[Task item] Search the entries below for the word "Market" and copy every line where it appears.

━━ Records for the exercise ━━

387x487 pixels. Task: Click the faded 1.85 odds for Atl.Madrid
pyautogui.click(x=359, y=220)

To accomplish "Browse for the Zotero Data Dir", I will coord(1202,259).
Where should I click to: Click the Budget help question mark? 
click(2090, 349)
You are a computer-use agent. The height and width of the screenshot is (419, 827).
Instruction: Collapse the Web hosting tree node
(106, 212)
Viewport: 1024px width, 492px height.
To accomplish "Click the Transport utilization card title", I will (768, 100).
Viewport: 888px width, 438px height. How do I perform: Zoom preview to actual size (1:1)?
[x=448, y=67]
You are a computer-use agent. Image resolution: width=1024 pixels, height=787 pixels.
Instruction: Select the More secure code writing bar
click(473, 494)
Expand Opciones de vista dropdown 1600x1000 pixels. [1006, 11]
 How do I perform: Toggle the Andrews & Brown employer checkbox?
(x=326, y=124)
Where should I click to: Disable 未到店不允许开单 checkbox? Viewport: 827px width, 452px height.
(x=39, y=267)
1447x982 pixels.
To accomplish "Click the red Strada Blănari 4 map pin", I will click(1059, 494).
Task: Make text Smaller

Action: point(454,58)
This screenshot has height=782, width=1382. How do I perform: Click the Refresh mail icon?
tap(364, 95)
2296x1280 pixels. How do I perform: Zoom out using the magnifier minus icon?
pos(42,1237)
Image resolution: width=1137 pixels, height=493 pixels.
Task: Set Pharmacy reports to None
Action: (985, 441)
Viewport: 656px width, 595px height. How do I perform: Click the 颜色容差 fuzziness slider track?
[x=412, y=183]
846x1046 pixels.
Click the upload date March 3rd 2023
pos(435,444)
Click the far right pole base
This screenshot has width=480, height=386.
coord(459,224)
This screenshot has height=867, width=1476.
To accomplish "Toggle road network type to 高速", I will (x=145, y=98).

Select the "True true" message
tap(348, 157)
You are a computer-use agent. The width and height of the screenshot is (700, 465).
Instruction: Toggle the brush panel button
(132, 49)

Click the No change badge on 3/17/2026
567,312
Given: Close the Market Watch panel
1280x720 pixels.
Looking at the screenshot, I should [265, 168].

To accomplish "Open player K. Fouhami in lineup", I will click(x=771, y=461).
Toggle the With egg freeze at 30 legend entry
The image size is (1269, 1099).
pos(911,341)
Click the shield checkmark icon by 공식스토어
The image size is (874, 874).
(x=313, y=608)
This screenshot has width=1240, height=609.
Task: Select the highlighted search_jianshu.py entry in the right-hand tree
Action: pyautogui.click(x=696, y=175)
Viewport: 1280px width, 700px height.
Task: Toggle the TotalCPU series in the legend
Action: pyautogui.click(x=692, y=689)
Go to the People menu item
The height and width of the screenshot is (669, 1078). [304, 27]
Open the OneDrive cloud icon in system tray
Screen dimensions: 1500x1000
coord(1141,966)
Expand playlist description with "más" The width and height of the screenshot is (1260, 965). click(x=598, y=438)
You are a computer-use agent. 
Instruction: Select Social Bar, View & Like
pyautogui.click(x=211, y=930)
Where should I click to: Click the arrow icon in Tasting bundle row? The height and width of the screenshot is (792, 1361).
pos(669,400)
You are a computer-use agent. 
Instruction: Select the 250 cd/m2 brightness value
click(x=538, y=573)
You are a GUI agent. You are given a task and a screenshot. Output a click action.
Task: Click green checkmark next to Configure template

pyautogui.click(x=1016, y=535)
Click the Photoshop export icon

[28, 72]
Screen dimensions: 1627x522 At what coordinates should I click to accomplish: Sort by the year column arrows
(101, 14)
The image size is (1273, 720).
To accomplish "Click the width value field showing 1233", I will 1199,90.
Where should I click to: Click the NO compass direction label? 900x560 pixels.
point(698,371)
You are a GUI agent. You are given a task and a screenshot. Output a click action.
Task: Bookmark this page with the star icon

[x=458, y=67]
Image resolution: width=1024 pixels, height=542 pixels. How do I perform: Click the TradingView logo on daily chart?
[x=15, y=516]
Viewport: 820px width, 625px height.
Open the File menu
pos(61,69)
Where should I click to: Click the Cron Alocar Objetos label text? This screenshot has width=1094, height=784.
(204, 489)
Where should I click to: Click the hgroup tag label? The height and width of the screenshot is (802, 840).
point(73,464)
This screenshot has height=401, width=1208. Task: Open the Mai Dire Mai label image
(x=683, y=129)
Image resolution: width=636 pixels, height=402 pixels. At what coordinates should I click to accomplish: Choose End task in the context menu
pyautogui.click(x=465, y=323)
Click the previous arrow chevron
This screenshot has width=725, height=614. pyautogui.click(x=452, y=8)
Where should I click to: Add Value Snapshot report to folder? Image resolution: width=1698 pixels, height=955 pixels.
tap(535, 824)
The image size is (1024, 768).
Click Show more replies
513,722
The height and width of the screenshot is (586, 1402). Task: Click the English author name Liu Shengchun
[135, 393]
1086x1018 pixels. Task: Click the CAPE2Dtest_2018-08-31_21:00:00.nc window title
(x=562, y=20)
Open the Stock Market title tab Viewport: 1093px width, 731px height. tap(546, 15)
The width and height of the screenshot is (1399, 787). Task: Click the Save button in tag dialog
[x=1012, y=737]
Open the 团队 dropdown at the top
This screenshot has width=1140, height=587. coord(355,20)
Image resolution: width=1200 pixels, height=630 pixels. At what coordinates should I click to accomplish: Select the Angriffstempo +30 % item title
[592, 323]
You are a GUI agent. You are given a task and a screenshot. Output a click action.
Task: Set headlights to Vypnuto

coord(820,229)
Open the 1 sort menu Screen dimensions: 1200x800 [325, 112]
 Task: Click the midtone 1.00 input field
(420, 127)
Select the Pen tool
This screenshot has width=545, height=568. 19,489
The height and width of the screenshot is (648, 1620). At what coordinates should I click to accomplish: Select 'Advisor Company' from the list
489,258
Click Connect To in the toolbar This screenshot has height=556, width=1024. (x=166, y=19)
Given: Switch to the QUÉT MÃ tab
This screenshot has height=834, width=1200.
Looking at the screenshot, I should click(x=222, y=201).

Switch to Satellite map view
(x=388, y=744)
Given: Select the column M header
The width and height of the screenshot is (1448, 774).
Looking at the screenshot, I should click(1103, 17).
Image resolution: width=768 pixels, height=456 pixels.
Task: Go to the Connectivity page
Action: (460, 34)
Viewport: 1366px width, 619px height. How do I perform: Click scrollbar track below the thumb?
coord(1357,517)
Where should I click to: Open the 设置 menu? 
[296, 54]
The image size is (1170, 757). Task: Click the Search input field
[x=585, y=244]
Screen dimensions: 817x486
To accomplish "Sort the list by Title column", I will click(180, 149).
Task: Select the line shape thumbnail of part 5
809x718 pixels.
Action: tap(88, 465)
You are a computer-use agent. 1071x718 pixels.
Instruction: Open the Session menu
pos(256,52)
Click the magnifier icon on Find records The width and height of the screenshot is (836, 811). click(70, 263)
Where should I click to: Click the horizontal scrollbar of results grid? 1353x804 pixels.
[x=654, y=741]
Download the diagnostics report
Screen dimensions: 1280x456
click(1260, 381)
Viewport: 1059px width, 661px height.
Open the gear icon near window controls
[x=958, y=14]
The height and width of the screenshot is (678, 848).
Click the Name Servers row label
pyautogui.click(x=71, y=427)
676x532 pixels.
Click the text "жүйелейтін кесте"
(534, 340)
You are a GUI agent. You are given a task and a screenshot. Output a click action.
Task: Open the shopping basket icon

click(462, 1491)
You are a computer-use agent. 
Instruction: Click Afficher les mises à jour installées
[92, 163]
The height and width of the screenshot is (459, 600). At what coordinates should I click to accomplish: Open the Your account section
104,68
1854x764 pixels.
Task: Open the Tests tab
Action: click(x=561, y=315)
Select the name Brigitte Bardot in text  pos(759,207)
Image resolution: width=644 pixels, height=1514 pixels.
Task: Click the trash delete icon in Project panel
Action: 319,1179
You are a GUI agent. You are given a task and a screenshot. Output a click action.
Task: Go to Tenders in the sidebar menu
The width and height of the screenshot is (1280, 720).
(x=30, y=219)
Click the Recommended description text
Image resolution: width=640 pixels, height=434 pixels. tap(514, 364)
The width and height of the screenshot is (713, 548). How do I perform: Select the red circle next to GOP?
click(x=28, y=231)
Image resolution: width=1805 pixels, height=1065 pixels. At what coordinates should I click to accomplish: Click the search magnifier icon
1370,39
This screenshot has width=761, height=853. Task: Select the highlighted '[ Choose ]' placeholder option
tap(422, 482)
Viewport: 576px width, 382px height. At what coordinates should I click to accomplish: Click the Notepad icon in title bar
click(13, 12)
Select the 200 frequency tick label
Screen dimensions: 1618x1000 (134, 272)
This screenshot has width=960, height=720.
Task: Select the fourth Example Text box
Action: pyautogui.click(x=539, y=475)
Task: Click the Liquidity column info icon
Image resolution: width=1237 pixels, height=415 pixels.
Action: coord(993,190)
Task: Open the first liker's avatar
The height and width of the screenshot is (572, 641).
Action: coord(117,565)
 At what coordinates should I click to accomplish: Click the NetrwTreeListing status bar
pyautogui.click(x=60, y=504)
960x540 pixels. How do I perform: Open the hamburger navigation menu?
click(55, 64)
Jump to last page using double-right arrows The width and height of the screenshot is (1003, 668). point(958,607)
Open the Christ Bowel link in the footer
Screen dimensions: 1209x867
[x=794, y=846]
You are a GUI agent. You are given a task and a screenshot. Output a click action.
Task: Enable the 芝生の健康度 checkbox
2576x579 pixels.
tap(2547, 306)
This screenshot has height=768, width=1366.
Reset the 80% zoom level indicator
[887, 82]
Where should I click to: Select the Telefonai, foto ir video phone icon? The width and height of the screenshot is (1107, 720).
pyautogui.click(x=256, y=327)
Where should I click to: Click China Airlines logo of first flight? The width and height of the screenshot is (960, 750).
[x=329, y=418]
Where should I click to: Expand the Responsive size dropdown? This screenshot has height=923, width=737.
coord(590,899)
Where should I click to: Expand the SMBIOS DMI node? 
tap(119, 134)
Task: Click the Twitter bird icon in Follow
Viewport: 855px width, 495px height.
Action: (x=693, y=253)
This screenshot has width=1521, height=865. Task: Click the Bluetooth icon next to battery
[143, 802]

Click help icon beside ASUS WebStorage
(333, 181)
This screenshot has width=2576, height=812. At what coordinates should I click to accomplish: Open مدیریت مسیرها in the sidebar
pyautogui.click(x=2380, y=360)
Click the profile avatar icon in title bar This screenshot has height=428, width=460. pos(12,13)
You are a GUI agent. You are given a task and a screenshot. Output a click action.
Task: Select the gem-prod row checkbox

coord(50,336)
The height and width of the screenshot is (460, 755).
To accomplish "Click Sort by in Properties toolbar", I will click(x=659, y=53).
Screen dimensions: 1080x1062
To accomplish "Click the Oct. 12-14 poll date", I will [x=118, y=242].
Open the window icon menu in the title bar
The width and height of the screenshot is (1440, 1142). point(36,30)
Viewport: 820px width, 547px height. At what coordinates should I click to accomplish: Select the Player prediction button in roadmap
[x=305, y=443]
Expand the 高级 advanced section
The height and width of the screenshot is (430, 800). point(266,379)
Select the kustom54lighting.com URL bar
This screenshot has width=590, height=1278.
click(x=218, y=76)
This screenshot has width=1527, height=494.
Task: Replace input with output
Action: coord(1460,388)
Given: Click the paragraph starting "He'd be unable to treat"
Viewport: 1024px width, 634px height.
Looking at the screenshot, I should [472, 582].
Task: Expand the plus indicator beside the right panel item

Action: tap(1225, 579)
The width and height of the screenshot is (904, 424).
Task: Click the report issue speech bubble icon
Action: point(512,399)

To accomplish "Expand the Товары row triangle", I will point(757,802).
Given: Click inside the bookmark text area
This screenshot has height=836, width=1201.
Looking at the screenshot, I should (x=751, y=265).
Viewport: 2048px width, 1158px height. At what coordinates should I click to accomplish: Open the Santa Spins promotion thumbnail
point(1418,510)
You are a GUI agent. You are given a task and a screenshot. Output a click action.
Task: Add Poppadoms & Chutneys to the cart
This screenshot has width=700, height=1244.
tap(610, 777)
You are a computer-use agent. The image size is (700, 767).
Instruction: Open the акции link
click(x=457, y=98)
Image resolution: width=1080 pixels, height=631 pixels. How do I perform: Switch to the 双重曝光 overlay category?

━━━

[Output of the task]
Given: Close the Market Watch panel
Open the Stock Market title tab Viewport: 1093px width, 731px height. tap(546, 15)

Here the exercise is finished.